## SOURCE DOCUMENT
==============================
I’ve written before about my frustration at not finding any CVS or Walgreens locations that allow Vanilla Reload cards to be purchased with a credit card. Last night, things took an interesting turn. I was at my local Walgreens, which is right next to a FoodMaxx. It’s the one place I haven’t checked for reload cards of any kind, and thought I’d give it a try. I was hoping I’d find some MoneyPaks that I could purchase with a credit card.

When I checked out the gift card rack, I was stunned to find a single Vanilla Reload card left. FoodMaxx isn’t even listed on  the Vanilla Reload website, but I later found out its a subsidiary of SaveMart, which is in fact listed as a Reload location.

Even though there was only one left, I was more than happy to try and purchase it. FoodMaxx has self-checkout, which I figured would be my best bet. When I scanned the card it prompted an associate’s assistance. The associate came over, took a look at the card, and went back to talk to the manager. The manager came over and explained that since this card wasn’t “pre paid” (his words, not mine) and they had to enter the value, I needed to go to an actual register and have an associate ring me up. Not the least bit deterred, I got in a fairly long line and hoped the associate would allow the transaction to go through.
==============================
## STUDY MATERIAL
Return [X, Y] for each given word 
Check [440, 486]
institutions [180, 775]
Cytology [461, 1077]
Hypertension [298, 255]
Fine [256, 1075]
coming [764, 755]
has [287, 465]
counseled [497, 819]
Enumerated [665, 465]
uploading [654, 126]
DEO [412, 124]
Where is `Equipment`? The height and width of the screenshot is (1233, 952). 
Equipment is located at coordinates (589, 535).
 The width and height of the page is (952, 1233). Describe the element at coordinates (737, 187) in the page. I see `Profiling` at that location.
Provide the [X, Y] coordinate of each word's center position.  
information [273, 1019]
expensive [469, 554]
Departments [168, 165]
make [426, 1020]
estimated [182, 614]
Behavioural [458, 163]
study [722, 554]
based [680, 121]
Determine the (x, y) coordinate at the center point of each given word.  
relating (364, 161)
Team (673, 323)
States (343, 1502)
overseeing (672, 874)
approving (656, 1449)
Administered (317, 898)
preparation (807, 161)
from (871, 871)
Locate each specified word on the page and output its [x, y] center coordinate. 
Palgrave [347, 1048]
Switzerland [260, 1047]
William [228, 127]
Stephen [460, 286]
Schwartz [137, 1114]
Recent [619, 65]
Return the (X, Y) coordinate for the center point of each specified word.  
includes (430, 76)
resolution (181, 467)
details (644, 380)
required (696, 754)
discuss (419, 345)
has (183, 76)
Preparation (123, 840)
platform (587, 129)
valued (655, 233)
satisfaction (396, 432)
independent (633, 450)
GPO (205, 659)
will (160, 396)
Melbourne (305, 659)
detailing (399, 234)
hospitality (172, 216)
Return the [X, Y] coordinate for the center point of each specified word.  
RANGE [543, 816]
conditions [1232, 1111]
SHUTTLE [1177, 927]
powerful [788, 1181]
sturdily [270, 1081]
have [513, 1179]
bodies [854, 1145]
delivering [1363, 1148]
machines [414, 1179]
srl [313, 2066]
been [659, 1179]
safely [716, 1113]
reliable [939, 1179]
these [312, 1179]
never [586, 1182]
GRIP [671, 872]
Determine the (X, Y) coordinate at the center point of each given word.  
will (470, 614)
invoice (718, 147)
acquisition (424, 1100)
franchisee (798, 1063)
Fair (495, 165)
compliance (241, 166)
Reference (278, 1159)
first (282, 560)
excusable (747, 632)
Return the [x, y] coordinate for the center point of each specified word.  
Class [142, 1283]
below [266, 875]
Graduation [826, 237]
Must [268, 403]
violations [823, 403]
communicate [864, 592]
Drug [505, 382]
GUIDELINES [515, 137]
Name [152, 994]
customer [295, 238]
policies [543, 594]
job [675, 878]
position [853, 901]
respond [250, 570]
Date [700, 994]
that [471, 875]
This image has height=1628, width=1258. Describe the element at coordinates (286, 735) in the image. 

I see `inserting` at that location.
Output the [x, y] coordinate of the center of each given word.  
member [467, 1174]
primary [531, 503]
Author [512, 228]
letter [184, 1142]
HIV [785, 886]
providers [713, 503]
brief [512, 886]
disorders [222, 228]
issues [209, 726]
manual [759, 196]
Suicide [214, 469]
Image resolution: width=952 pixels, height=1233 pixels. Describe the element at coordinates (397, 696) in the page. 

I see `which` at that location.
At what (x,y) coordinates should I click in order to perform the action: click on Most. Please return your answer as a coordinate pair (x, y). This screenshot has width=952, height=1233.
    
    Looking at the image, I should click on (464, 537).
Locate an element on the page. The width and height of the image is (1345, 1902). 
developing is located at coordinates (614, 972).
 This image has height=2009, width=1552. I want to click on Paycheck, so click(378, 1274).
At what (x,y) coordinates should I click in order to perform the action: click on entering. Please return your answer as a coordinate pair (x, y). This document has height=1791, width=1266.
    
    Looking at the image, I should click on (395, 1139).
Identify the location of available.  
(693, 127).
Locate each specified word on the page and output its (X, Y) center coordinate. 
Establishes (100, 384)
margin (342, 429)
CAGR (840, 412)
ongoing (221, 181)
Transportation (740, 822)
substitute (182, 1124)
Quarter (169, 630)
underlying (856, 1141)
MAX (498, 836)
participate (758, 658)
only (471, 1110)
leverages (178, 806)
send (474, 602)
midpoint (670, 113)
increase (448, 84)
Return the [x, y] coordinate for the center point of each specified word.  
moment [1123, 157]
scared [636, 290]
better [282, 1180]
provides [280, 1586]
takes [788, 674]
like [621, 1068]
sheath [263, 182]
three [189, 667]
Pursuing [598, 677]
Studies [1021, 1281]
==============================
## WORK TO BE COMPLETED
Reproduce the part of the Vanilla Reload post starting at "Even though there" and ending at "to go through.". The rows were drawn from a separate source.

## EXERCISE RESULT
Even though there was only one left, I was more than happy to try and purchase it. FoodMaxx has self-checkout, which I figured would be my best bet. When I scanned the card it prompted an associate’s assistance. The associate came over, took a look at the card, and went back to talk to the manager. The manager came over and explained that since this card wasn’t “pre paid” (his words, not mine) and they had to enter the value, I needed to go to an actual register and have an associate ring me up. Not the least bit deterred, I got in a fairly long line and hoped the associate would allow the transaction to go through.